_PROMPT_: Repeat, please, exactly the lines from the one that has "Task: Open the Bureau section icon" through the end of the records below, with pictures dropped.

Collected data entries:
● ● ●

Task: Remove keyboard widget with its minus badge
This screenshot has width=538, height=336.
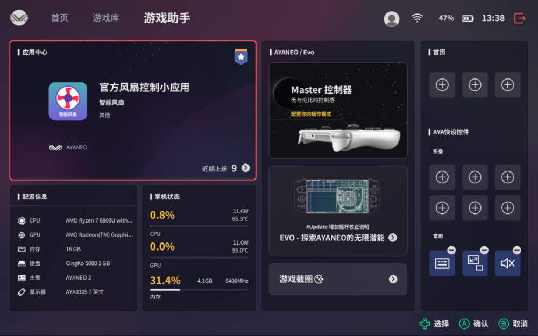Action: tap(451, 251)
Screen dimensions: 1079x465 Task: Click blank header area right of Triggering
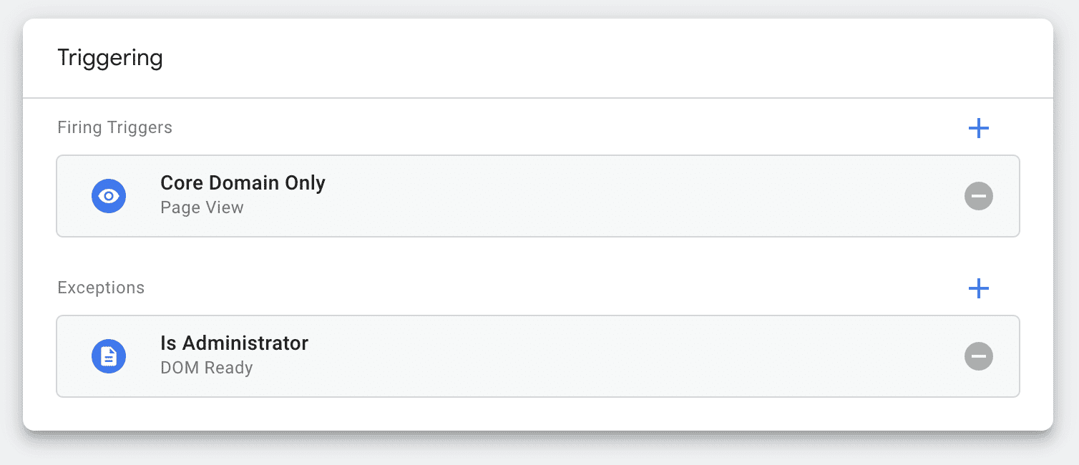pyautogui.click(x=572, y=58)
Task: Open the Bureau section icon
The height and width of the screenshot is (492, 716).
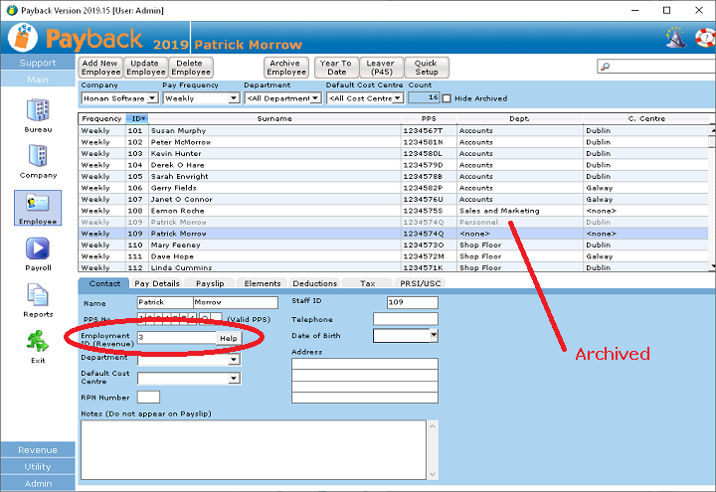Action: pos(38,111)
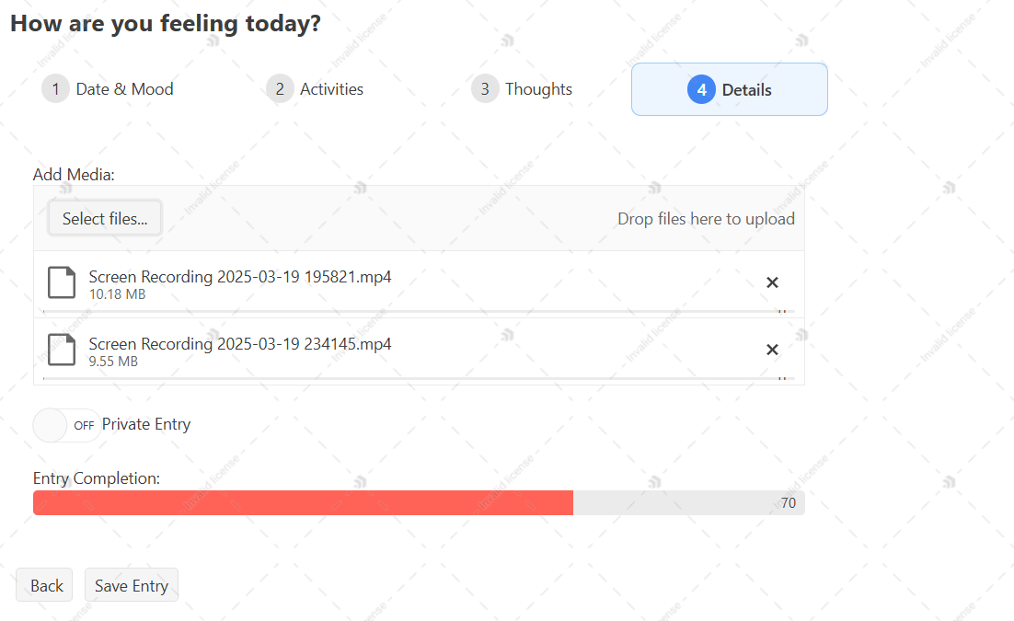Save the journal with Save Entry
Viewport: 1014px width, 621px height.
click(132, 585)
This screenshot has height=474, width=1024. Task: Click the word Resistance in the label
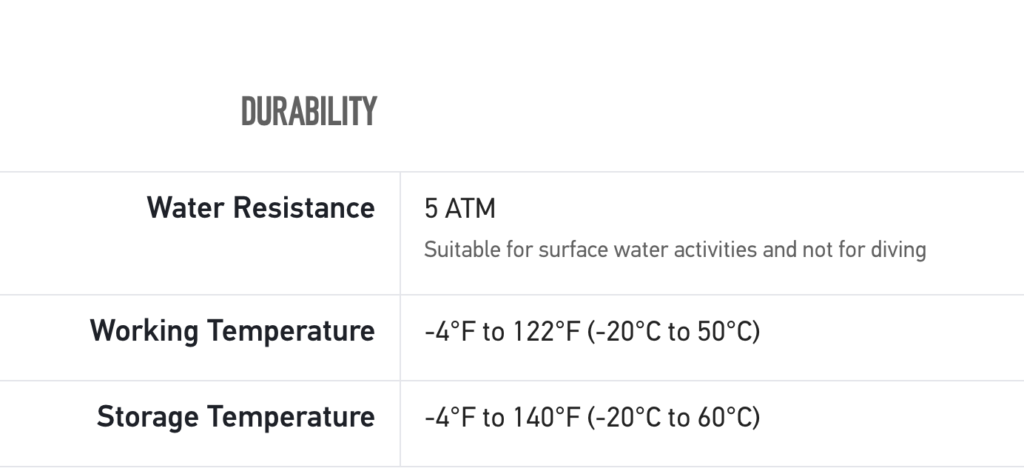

● ● ●

_THE ANSWER_:
Task: Open the Bureau section icon
The height and width of the screenshot is (492, 716).
Action: pos(38,111)
Save the journal with Save Entry
Viewport: 1014px width, 621px height.
click(132, 585)
This screenshot has height=474, width=1024. Task: Click the word Resistance in the label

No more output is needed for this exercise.